The data:
────────
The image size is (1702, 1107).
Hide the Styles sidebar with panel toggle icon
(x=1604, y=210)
────────
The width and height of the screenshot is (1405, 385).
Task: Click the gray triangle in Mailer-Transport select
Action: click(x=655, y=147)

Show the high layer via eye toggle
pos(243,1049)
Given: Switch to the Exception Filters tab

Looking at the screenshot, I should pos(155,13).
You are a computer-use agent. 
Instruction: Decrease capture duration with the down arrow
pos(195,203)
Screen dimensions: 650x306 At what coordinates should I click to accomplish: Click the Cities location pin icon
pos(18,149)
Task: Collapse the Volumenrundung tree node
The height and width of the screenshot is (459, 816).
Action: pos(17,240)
────────
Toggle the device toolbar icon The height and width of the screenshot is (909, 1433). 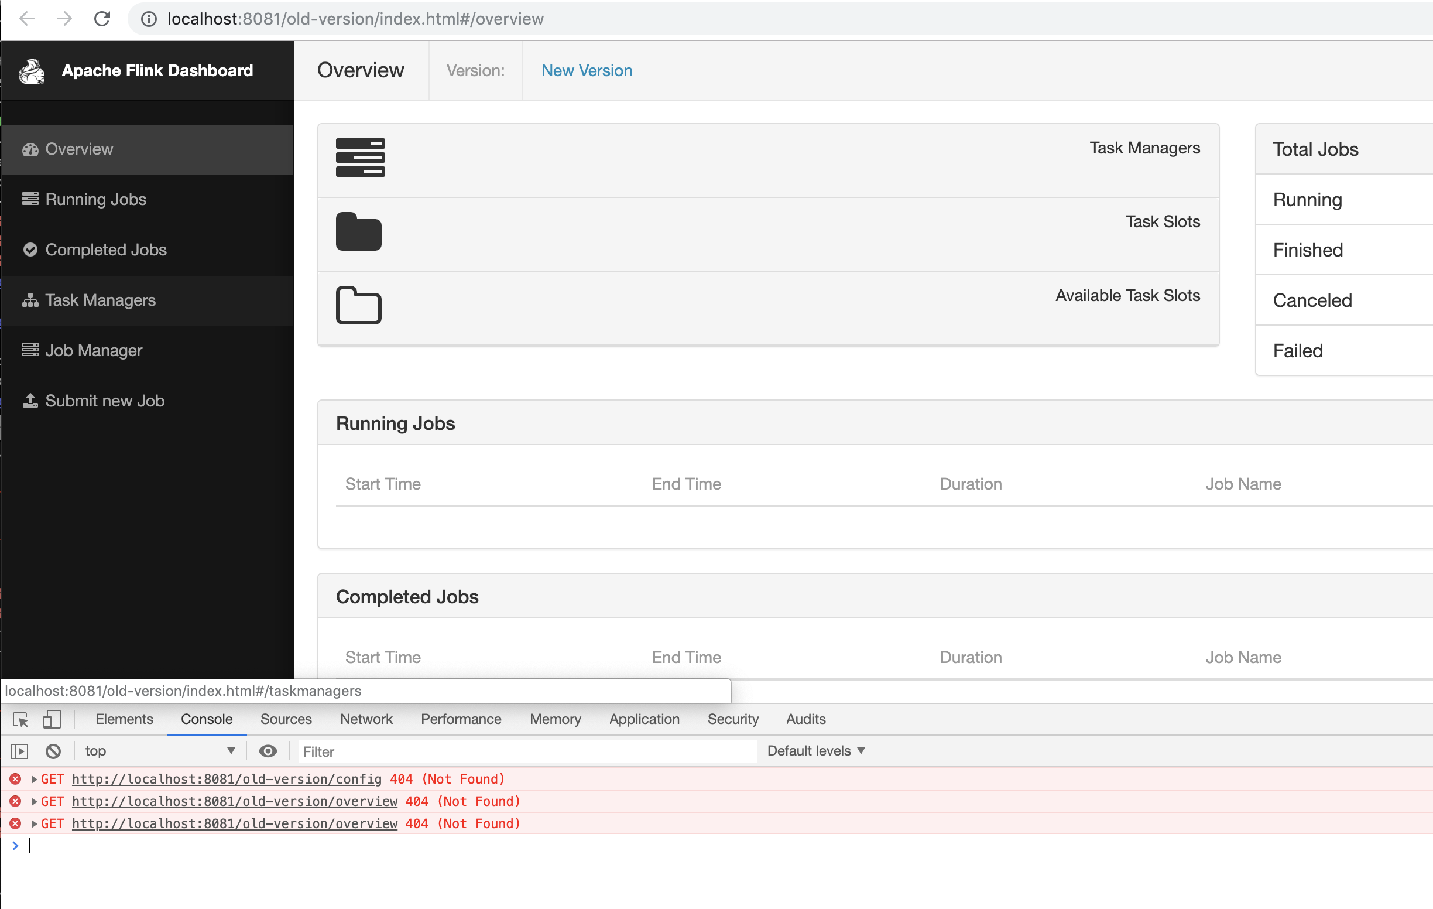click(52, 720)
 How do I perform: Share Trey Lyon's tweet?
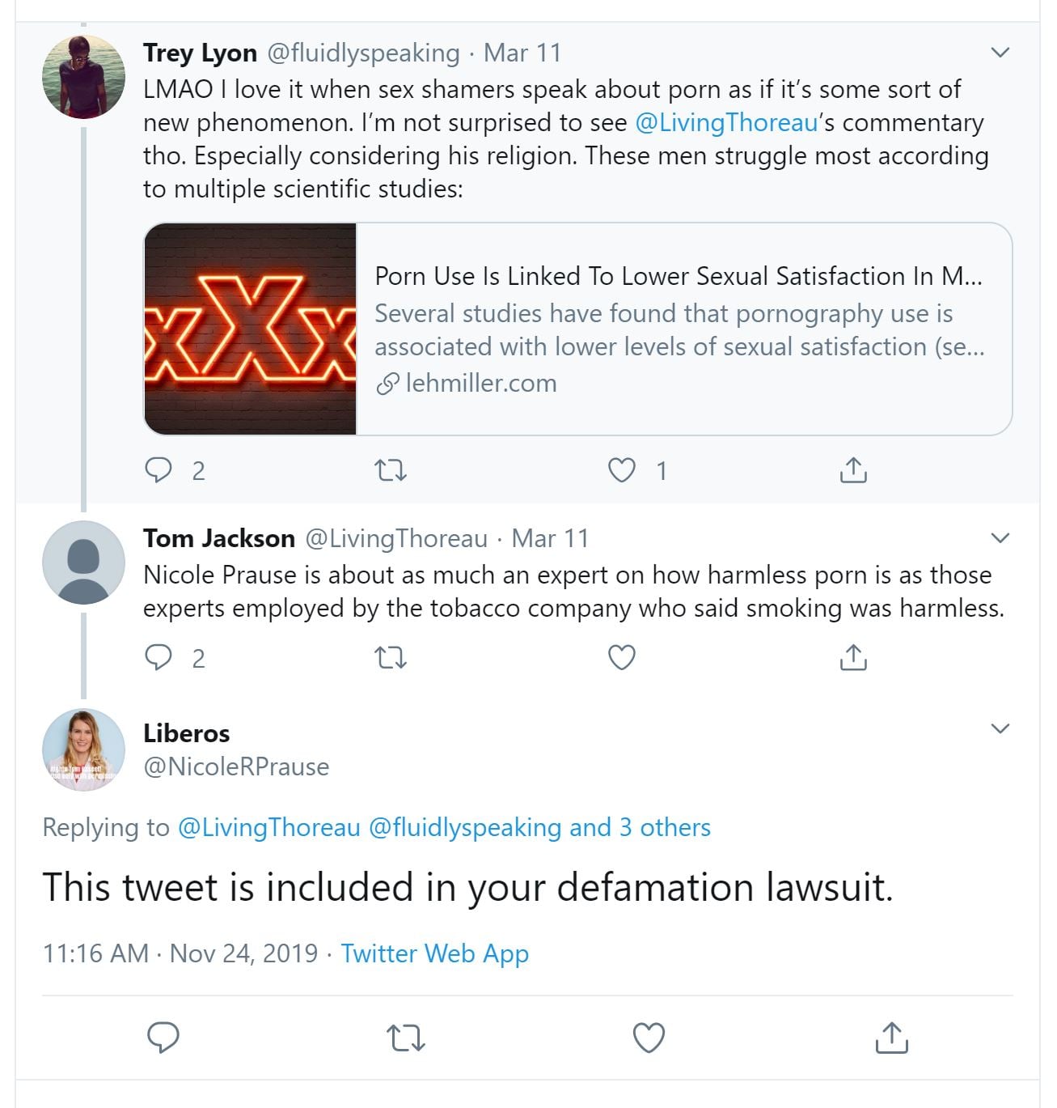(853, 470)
────────
Short exercise:
Rewrite the items starting at the line containing "You are a computer-use agent." and ending at the line containing "pos(18,149)", with "capture duration" replaced by "recording length" and nothing else changed.

The output:
You are a computer-use agent. 
Instruction: Decrease recording length with the down arrow
pos(195,203)
Screen dimensions: 650x306 At what coordinates should I click to accomplish: Click the Cities location pin icon
pos(18,149)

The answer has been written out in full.